# Hmm, E60 545i with manual transmission



## Alex Baumann (Dec 19, 2001)

I'm reading a thread on another board, from a guy who has received a copy of the recent E60 catalog. Under the 'Data Sheet' the E60 545i is listed with manual transmission as standard. 

I know that SMG will be offered on the 545i but I thought the engine is too big and powerful for a manual and the AG would skip the manual option on the top range. Hmm...

And the performance figures are also very impressive :

0-100 km/h in 5.8 secs / Top Speed 250 km/h (limited) :yikes:

OK, I'm not a fan of the design but 4.5 Liter with manual tranny .... :yummy:


----------



## nate (Dec 24, 2001)

Alex Baumann said:


> *I'm reading a thread on another board, from a guy who has received a copy of the recent E60 catalog. Under the 'Data Sheet' the E60 545i is listed with manual transmission as standard.
> 
> I know that SMG will be offered on the 545i but I thought the engine is too big and powerful for a manual and the AG would skip the manual option on the top range. Hmm...
> 
> ...


You just wait for the M5    

I don't care how ugly it is, I want one :bigpimp:


----------



## The HACK (Dec 19, 2001)

Time to trade in the Alpina and get on the waitlist for the 545i Manual (or would that be the new Alpina B10S?).


----------



## Alex Baumann (Dec 19, 2001)

The HACK said:


> *Time to trade in the Alpina and get on the waitlist for the 545i Manual (or would that be the new Alpina B10S?). *


It will be called the B5 

But unfortunately only with Switchtronic :tsk:


----------



## bmw540i (Mar 30, 2003)

5.8 Seconds isnt that impressive. I thought the car would do low 5's. :thumbdwn:


----------



## Mr. The Edge (Dec 19, 2001)

bmw540i said:


> *5.8 Seconds isnt that impressive. I thought the car would do low 5's. :thumbdwn:   *


considering the E39 M5 goes at 5.3s, 5.8s sounds pretty good :dunno:


----------



## hts (Dec 19, 2001)

bmw540i said:


> *5.8 Seconds isnt that impressive. I thought the car would do low 5's. :thumbdwn:   *


I agree (and posted as much a week ago here

http://www.bimmerfest.com/forums/showthread.php?s=&threadid=31825

Nevertheless, I'm going to give BMW the benefit of the doubt and presume that they're printed numbers are conservative (and that we might actually see 5.3/5.4 0-60, not 0-62, times).

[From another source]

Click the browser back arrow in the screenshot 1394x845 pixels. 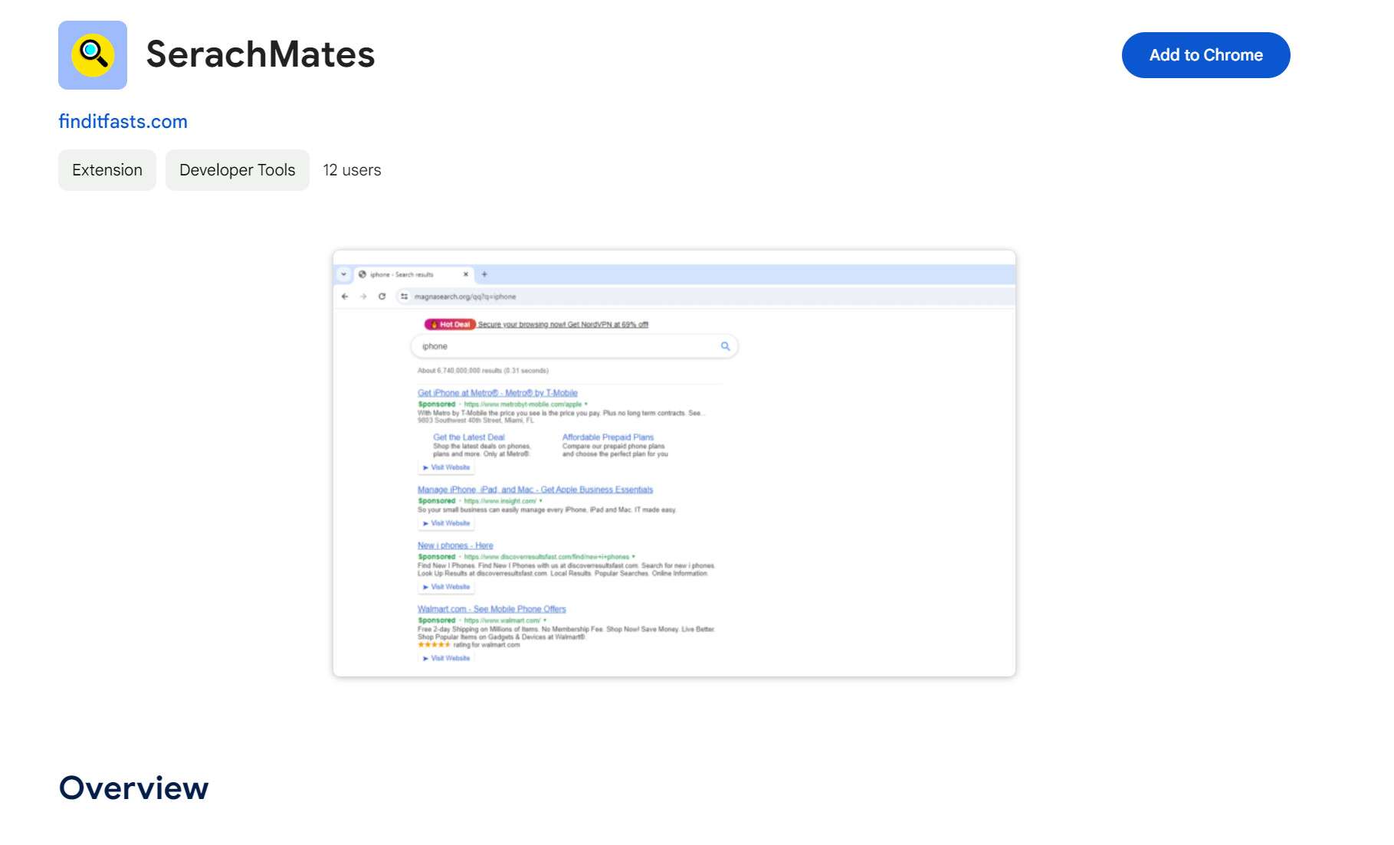point(345,296)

In a few years (when the boys are old enough to appreciate the old world and when I have more than 17k miles on it, and a few more grey hairs so that a 5-series is more my cup o' tea), I expect to see a 545 6-speed or SMG in my carport.


----------



## Mr. The Edge (Dec 19, 2001)

hts said:


> *I agree (and posted as much a week ago here
> 
> http://www.bimmerfest.com/forums/showthread.php?s=&threadid=31825
> 
> ...


how is the future 330HP 4 door sedan supposed to go as fast as the current 400HP sedan?


----------



## hts (Dec 19, 2001)

atyclb said:


> *how is the future 330HP 4 door sedan supposed to go as fast as the current 400HP sedan? *


ball bearings.

lighter weight? valvetronic? less friction?

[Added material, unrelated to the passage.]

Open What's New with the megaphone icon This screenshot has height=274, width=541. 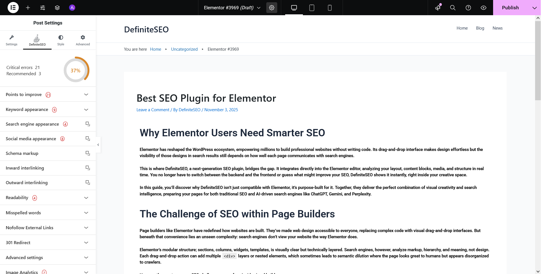click(438, 8)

how the hell do i know? ours is not to reason why, my dear misunderstood friend.

it's like this. i just dream up the requirements. it's up to the engineers to make it happen and deliver. and oh yeah, i need it yesterday and it has to be affordable to boot, so there.

:bigpimp:


----------



## Mr. The Edge (Dec 19, 2001)

hts said:


> *
> 
> it's like this. i just dream up the requirements. it's up to the engineers to make it happen and deliver. and oh yeah, i need it yesterday and it has to be affordable to boot, so there.
> 
> :bigpimp: *


:rofl:


----------



## The HACK (Dec 19, 2001)

bmw540i said:


> *5.8 Seconds isnt that impressive. I thought the car would do low 5's. :thumbdwn:   *


5.8s to 100kmph (62mph) ~ 5.5s to 60 mph. Given BMW's propensity to quote very conservative numbers, I'd say this guy will easily test for 5.3 to 60 in U.S. rags.

Impressive enough for ya?


----------



## bmw540i (Mar 30, 2003)

Being 325 HP and 330 torque with 6 speed the 545 should do 5.2 5.3 easily. I just wish they keep the weight of the car under 3700 and put in a 3.15 LSD or 3.45 then that would kick ass.


----------



## Mr. The Edge (Dec 19, 2001)

bmw540i said:


> *Being 325 HP and 330 torque with 6 speed the 545 should do 5.2 5.3 easily.
> *


The 394HP 368 torque M5 barely does 5.3!


----------



## bmw540i (Mar 30, 2003)

Isnt the M5 4.8?


----------



## Alex Baumann (Dec 19, 2001)

bmw540i said:


> *Isnt the M5 4.8? *


5.0 Liter


----------



## bmw540i (Mar 30, 2003)

Im not talking about liter

Isnt the M5 0-60 of 4.8 seconds instead of 5.3


----------



## Mr. The Edge (Dec 19, 2001)

bmw540i said:


> *Im not talking about liter
> 
> Isnt the M5 0-60 of 4.8 seconds instead of 5.3 *


we're talking about 0-100km here.

E39 M5=5.3s


----------



## Mystikal (Dec 20, 2001)

atyclb said:


> *we're talking about 0-100km here.
> 
> E39 M5=5.3s *


That is wrong. There is no shift from 60-62, and no 394hp car is taking half a second to gain 2mph.


----------



## Mr. The Edge (Dec 19, 2001)

Mystikal said:


> *That is wrong. There is no shift from 60-62, and no 394hp car is taking half a second to gain 2mph. *


BMW's quoted numbers say 5.3 0-100


----------



## pdz (Nov 17, 2002)

Alex Baumann said:


> *I'm reading a thread on another board, from a guy who has received a copy of the recent E60 catalog. Under the 'Data Sheet' the E60 545i is listed with manual transmission as standard.
> 
> I know that SMG will be offered on the 545i but I thought the engine is too big and powerful for a manual and the AG would skip the manual option on the top range. Hmm...
> 
> ...


alex: why couldn't they just use the same robust 6speed from the z8/m5? the clutch is the weakpoint on those cars, not the transmission.


----------